Although hypothetical, not fiction as related, abortion has once again been criminalized and any action linked to it is considered a crime or offense, can be investigated, prosecuted and convicted and since the Supreme Court made its ruling final, “trigger laws” banning the medical procedure have already gone into effect in several states.
Objectively, the Supreme Court’s action has divided the nation, and demonstrations for and against it came face to face in front of the Temple of Justice, a monumental marble edifice whose quarries of provenance almost identify the current ideological makeup of the nine justices: those stones came from Vermont, liberal and politically independent-minded; from Georgia, the state that was the icon of segregation; from Alabama, which continues to recall the black belt of slavery in its cotton fields; from Spain, where Franco’s phalanx drowned a people; and from the fascist Italy of Benito Mussolini, to whom the architect builder thanked for his marble contribution.

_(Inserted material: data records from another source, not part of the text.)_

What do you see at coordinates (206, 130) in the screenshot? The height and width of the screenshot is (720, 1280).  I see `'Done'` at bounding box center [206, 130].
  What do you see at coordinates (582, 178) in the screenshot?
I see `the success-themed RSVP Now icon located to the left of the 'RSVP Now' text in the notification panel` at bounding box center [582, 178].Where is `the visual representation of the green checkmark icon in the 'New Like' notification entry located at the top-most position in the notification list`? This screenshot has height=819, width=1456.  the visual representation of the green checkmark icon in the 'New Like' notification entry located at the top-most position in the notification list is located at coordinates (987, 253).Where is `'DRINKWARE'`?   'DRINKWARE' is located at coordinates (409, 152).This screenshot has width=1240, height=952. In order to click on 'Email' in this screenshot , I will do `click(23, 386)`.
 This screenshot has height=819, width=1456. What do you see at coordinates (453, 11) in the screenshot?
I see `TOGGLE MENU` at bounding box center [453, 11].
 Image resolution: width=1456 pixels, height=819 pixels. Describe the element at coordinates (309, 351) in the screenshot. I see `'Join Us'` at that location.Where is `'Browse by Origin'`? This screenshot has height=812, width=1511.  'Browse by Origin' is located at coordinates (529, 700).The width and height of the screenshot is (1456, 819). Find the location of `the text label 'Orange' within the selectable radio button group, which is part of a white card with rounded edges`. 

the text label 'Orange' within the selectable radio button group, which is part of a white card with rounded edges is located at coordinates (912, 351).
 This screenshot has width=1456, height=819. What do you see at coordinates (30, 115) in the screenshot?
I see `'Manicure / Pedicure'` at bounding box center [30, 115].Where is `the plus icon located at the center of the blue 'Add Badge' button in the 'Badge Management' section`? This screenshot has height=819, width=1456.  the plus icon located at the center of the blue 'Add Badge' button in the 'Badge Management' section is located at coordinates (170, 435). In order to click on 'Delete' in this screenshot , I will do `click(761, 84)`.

A first step on a path of retrogression
This overturning of Roe v. Wade is only the first back-to-the-darkness ruling by the U.S. Supreme Court in a series that will undoubtedly transform the country. The warnings about this retrograde process have been coming ever since Trump began appointing conservative justices and upsetting the balance.
Already, New York Democratic Rep. Carolyn Maloney, chair of the House Oversight and Reform Committee has scheduled a July 13 hearing on the impact of the reversal of Roe v. Wade, which she called having “devastating effects” for generations. She sees it as the culmination of a years-long public campaign by Republicans to appoint a Supreme Court that would uphold draconian restrictions on people’s reproductive health care.
Naomi Klein, a leading scholar and environmentalist, asserted in an article in The Intercept that the United States is in the midst of a “shock-and-awe judicial coup,” a military term for a surprise and frightening attack that allows for quick victory over an adversary that has been terrorized by the power of force, in this case by the force of power. We cannot ignore the fact that a Supreme Court decision is not subject to appeal.
To the blow to abortion rights, Klein added the blow to gun control laws and the authority of the federal government’s Environmental Protection Agency to regulate greenhouse gas emissions from the use of fossil fuels, to the benefit of exploitative corporations, even to the detriment of the sovereignty of indigenous nations in the U.S.
It is not new and her warning that can be read in her major study The Shock Doctrine: The Rise of Disaster Capitalism [In its Cuban edition: “La Doctrina del Shock: El auge del capitalismo del desastre”, published in Cuba by Editorial de Ciencias Sociales, 2016.] On the Supreme Court’s docket there are other issues of impact, even affecting democracy itself, the right to vote, the redrawing of electoral districts and these judges do not seem to be precisely neutral….
It is clear that American democracy is deteriorating and on the part of the Supreme Court, the process is underway. There will still be much to tell and to analyze.